As if to back up the surgeon, Dave opened his eyes, staring curiously at the faces within his range of vision.
“What’s all this fuss about?” Dave asked quietly.
“There isn’t any fuss, Mr. Darrin,” replied the surgeon. “You were stunned by the force of that scrimmage, and there’s some blood on your face.”
“Let me wipe it off then, please, sir?” Dave begged. “I want to get back in the game.”
“You won’t play again, Mr. Darrin,” replied the surgeon.
“Not play this season?” demanded Dave in anguished amazement. “Please don’t joke with me, sir.”
“Oh, you’ll play, after a few days,” replied the surgeon, wetting a piece of gauze from the contents of a bottle that he had taken from his bag. With the gauze he wiped the blood away from Darrin’s cheek, revealing a surface cut of more width than depth. Then a light bandage was put on over the cut.
“Now, I guess you can rise all right, Mr. Darrin.

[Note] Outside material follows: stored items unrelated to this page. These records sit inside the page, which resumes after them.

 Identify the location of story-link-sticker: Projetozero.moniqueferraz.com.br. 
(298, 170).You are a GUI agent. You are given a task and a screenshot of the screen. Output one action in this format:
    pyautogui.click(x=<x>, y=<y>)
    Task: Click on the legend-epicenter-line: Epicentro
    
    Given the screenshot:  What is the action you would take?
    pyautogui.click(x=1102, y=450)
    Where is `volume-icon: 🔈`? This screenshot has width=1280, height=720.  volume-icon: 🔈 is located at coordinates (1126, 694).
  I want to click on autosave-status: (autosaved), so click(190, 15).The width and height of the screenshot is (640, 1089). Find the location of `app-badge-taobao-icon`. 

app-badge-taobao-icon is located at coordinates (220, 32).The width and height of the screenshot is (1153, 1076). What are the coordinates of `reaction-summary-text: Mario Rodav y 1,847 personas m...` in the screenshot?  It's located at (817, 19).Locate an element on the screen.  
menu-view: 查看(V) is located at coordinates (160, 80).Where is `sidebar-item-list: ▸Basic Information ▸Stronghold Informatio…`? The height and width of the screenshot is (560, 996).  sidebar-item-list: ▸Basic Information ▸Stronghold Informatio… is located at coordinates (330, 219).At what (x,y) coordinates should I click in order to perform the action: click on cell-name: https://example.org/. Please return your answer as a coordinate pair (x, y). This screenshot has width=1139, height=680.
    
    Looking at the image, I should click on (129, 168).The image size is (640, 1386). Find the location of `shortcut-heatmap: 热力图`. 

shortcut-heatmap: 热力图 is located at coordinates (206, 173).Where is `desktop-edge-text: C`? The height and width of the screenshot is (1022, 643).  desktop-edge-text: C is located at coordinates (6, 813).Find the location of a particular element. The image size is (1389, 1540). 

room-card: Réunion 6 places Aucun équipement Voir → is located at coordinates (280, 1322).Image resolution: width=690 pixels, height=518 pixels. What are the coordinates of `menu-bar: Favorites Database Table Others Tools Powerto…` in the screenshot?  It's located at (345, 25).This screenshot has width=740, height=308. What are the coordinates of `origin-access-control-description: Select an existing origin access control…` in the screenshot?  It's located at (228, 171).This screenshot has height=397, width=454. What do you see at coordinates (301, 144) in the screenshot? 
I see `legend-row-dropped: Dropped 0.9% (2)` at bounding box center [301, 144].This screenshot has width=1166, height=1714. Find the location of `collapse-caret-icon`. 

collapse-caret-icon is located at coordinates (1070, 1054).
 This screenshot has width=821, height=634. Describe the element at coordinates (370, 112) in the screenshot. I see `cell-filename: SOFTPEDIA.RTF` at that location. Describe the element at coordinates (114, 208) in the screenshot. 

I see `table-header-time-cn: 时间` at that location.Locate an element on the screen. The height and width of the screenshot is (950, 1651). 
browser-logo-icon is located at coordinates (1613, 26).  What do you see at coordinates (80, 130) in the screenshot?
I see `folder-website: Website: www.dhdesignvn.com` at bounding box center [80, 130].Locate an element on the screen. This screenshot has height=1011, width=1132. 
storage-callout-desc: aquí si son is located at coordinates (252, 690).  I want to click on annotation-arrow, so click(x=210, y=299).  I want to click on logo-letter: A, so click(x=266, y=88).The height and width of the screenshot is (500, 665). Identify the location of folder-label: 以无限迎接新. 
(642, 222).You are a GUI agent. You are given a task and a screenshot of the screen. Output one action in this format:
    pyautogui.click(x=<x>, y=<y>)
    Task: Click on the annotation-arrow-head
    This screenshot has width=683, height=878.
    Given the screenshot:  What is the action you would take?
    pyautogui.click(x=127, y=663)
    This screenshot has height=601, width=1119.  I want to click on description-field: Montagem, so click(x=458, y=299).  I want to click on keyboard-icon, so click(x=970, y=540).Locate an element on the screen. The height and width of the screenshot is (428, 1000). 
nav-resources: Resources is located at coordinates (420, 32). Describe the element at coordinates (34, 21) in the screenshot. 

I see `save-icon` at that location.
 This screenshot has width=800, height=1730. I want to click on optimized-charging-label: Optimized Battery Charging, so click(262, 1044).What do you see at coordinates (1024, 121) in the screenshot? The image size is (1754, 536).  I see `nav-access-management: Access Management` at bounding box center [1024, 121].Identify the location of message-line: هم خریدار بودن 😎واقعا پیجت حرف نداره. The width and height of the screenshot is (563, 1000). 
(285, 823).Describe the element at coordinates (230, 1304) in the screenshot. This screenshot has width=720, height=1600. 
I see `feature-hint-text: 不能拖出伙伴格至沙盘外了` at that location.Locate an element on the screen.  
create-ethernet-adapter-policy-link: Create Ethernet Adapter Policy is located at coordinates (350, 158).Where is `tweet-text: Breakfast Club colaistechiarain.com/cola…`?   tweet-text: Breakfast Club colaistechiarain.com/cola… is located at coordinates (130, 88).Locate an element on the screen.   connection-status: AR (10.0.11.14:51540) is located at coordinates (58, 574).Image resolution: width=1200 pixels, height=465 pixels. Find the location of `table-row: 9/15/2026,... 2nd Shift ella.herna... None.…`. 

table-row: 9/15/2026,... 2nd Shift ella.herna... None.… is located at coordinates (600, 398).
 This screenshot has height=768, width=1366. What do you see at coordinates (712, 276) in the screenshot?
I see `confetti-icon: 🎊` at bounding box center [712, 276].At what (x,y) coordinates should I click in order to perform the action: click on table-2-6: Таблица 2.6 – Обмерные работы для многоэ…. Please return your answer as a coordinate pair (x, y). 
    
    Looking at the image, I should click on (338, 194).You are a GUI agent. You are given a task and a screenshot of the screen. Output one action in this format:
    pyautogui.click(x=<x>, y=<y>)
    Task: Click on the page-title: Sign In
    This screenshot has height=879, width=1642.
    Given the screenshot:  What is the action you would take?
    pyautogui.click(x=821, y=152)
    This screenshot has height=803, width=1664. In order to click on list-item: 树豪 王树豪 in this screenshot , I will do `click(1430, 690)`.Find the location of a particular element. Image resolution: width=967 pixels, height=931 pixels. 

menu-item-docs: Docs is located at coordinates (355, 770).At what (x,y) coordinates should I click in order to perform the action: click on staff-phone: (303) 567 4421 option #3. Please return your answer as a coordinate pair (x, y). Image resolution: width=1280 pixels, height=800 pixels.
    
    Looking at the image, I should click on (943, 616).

This hospital man will go over to hospital with you.”
“I’m not ordered to stay there, I hope, sir?” murmured Dave anxiously.
“For two or three days, at any rate—yes,” replied the Naval surgeon. “Not because you’re going to be weak, but because we’ve got to have you under our eyes all the time if your face is to heal without a bad scar.”
Midshipman Darrin brought his hand up in salute to the surgeon, and again to Lieutenant-Commander Havens.
“Darrin laid up for a few days!” growled Captain Hepson, of the Navy team, just after Dave had started. “Now, when every day’s work counts!” Then wheeling suddenly:
“How did Darrin come to get cut in that fashion, anyway! Mr. Jetson, do you know anything about it?”
“What do you mean, sir?” demanded Jetson, bridling. “Do you insinuate that I tried to put a scar on Mr. Darrin’s face?”
“I asked you what you knew about the accident—if it were an accident?” Hepson pursued coldly.
“Your ‘if,’ sir, is insulting!”
Then there came to the spot a presence that could not be treated with anger. Lieutenant-Commander Havens was determined to know the truth.
“Mr. Jetson, had you anything in your possession, or did you wear anything, that could cut Mr. Damn’s face like that?” demanded the head coach.
“Nothing, sir, unless the sole of one of my shoes was responsible,” returned Jetson, barely concealing his anger under a mask of respect to an officer of the Navy.
“Let me see your shoes; sit down on the ground first, Mr. Jetson.”
The midshipman obeyed, though with no very good grace, and held up his right shoe for the inspection of the head coach.
“Now the other shoe, Mr. Jetson. Hm! Yes; along the inner sole of this shoe there are signs of what looks very much like blood. See here, Mr. Hepson.”
“Yes, sir; most certainly this is a streak of blood rubbed into the leather along this rather sharp edge of the sole.”